Looking for answers as to what November’s U.S. elections might mean for business aviation, AIN sister publication Business Jet Traveler interviewed leading political analysts Mary Matalin and James Carville—both of whom have distinguished careers working for, respectively, Republican and Democratic administrations. Despite their diametrically opposed ideologies, Matalin and Carville are happily married and they also are enthusiastic private aviation consumers.


Among many contentious comments in their respective interviews, Carville (who ran Bill Clinton’s 1992 Presidential election campaign and was an advisor for Hillary Clinton’s unsuccessful primary campaign in 2008) confidently asserted, “I bet business aviation has always done better under Democrats.” This bold claim piqued AIN’s interest, prompting us to search for evidence that might substantiate it.

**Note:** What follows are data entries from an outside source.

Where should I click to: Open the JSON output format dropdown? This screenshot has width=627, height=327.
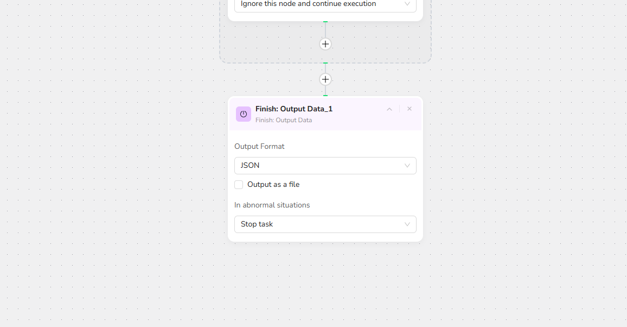[x=325, y=166]
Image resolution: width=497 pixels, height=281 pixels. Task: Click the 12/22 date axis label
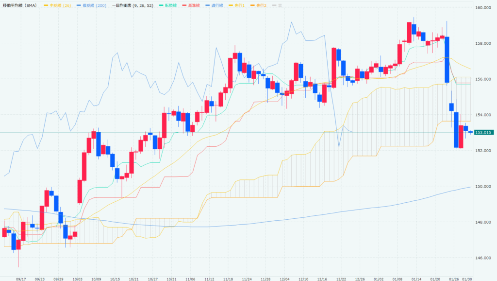pos(341,279)
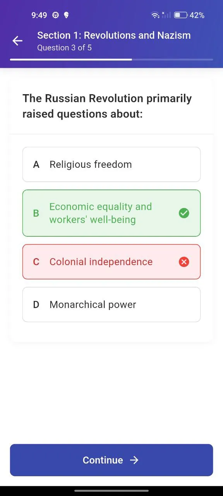
Task: Tap the settings gear icon in status bar
Action: (55, 15)
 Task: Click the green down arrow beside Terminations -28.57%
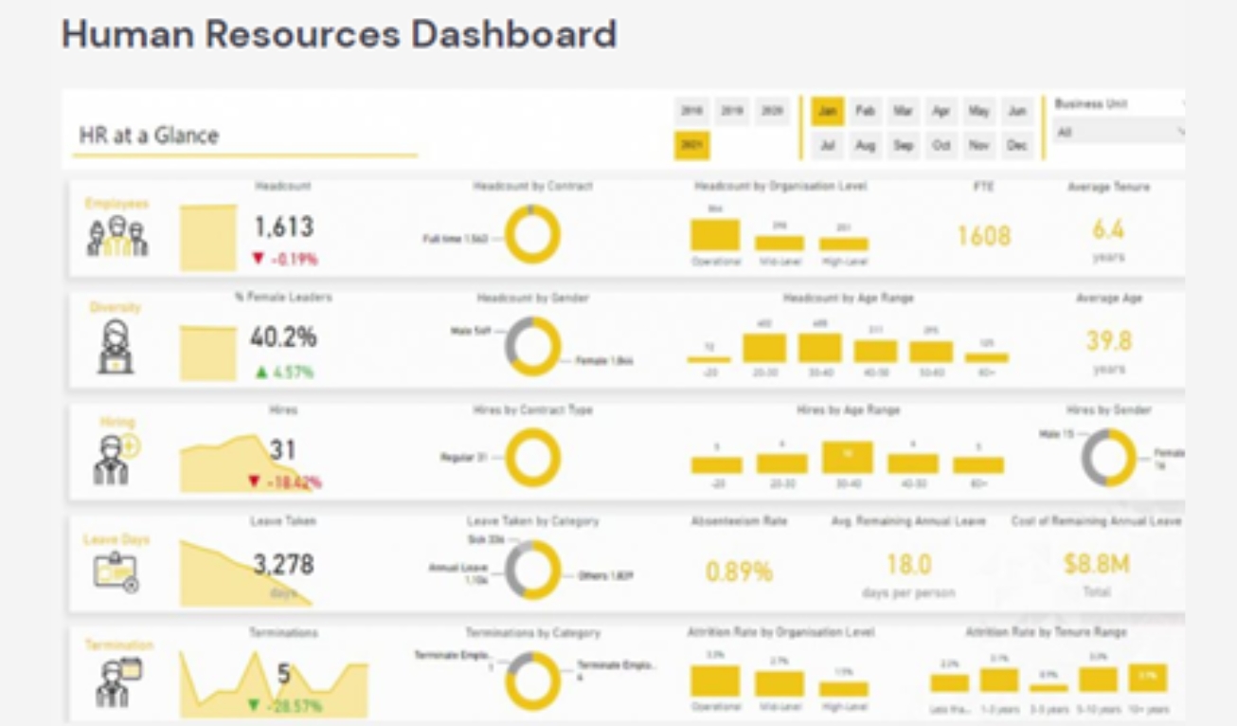pyautogui.click(x=253, y=706)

The task of quantifying business aviation’s success or failure over the years is a thankless one, so AIN opted to keep it simple by analyzing general aviation aircraft shipment figures published each year by the General Aviation Manufacturers Association (GAMA). For the sake of consistency and simplicity, we focused on annual shipment totals for U.S.-made aircraft from 1946 through 2015.

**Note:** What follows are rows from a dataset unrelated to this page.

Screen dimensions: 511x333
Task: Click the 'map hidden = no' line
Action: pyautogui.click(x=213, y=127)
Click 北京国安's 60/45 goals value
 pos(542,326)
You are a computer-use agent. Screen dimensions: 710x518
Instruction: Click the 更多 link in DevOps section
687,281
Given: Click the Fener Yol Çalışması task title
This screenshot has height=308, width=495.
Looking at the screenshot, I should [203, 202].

Across this 70-year period, the U.S. had a Republican president for 36 years and a Democratic president for 34 years. The total number of U.S.-made aircraft delivered during the Republican administrations was 191,318—making an annual average of 5,314. The total number of U.S.-made aircraft delivered during Democratic administrations was 242,648—making an annual average of 7,136.


However, the exceptional total of 35,000 deliveries reported by GAMA for 1946 appears to have been a statistical anomaly—perhaps attributable to an abnormal number of former military aircraft reassigned to civil duties after World War II. Removing this apparent blip reduces the Democrats average to 6,292, but still gives the party the edge over the whole period.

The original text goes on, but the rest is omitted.